Images are static inline-block elements, as per default.

.mydiv img + img
{
    margin-left:20px;
}

This give my images a bit of space between eachother. However, when the images gets stacked on top of another when they overflow the div, the margin still applies, so that the image below is not vertically aligned. I guess this is because they are still siblings, they are only visually separated.

Is there another way to achieve this using CSS? My div is liquid, so I don't really want to use fixed margins all the way..

Here is an example image: http://i54.tinypic.com/w8aogp.png

As you can see, the second row of images and below is offset by the margin I want between images. I would like them to align vertically, of course. If I could somehow use a selector for something like "img preceded by an implicit new-line" and remove the margin?

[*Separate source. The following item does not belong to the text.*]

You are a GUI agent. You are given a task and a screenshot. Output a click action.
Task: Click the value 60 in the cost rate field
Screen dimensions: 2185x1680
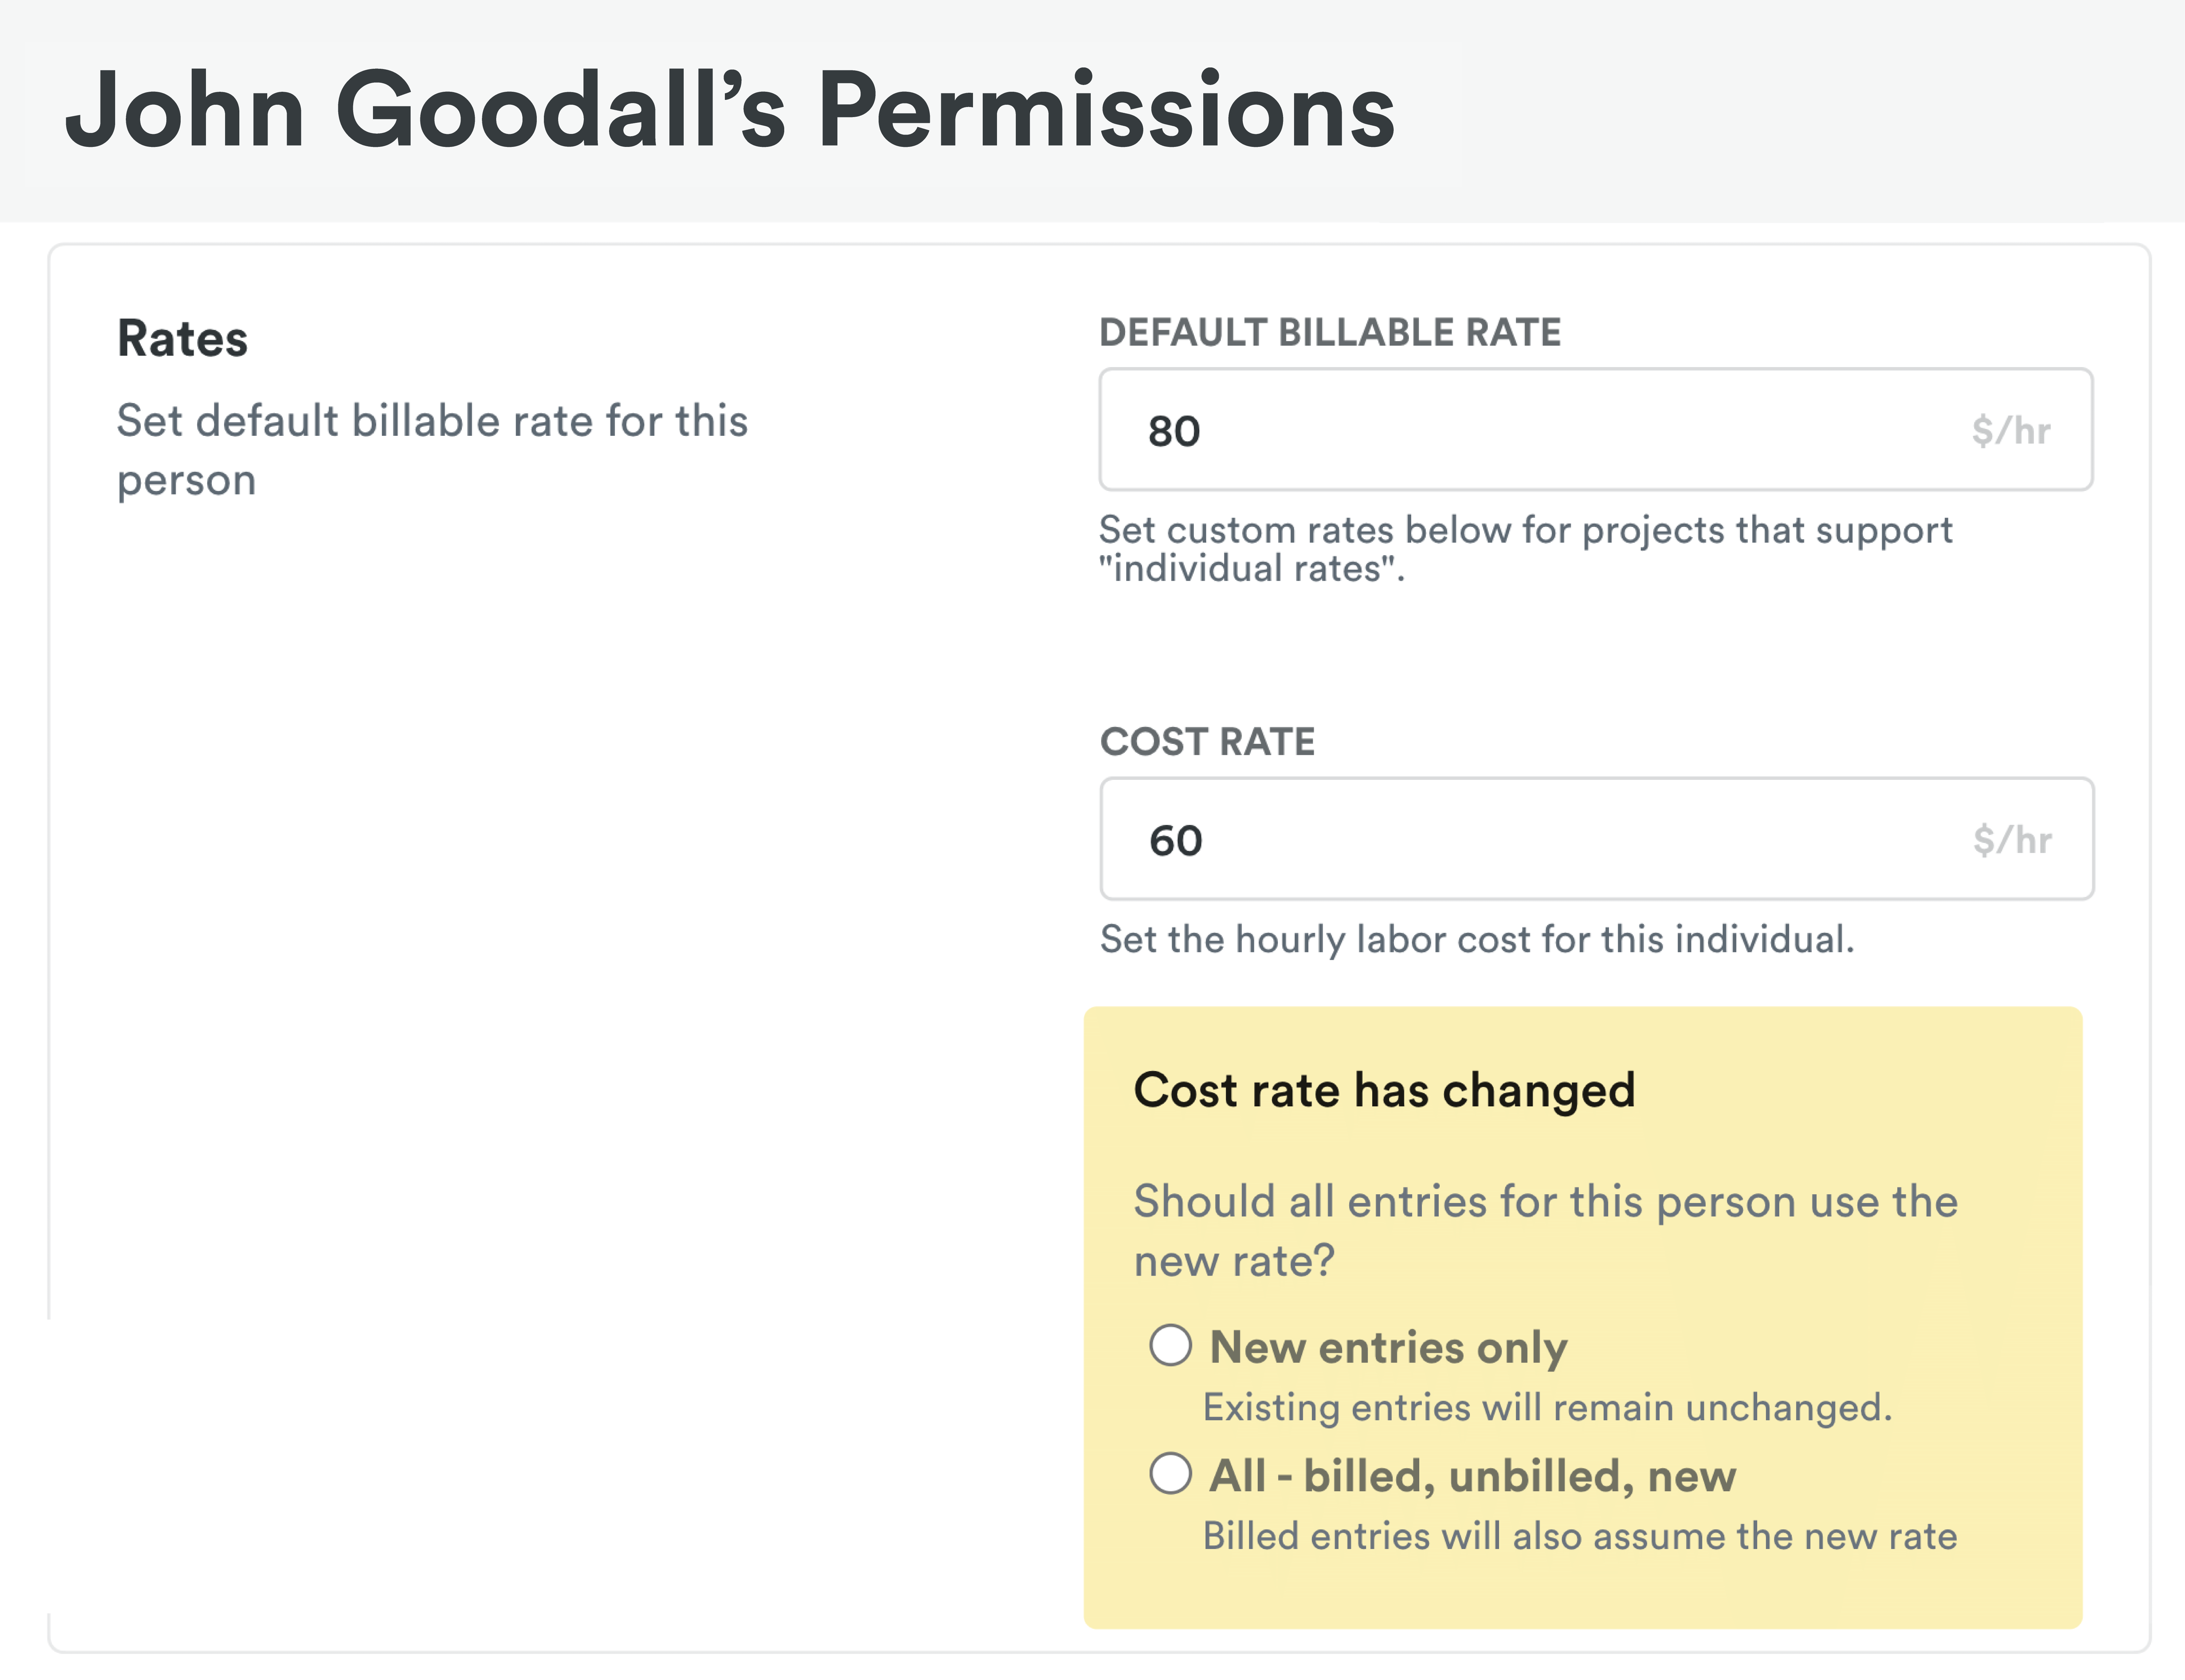point(1175,840)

Never mind the "top" margin - it will be a fixed number regardless if the image is directly adjacent to the white container div or not. However, I want to zero the left-margin whenever an img is directly adjacent (visually) to the container div.

+1  A: 

If your parent div has a variable width, and your images are left floated, I think the only way to make sure your images are equally spaced is to declare margin: 10px (on all sides), or, at least on the left and right side. That way, regardless of how many images you have per row, they will always be properly aligned.

On the other hand, if the parent div has a fixed width and you know exactly how many images per row you have, you can either insert a blank div every X images which will make your current selector work as desired, or you can create a new separator class, say .sep for which you would declare margin-left: 20px; and assign it to all but the first image in a row.

Other than that, I don't think there are any other pure CSS solutions.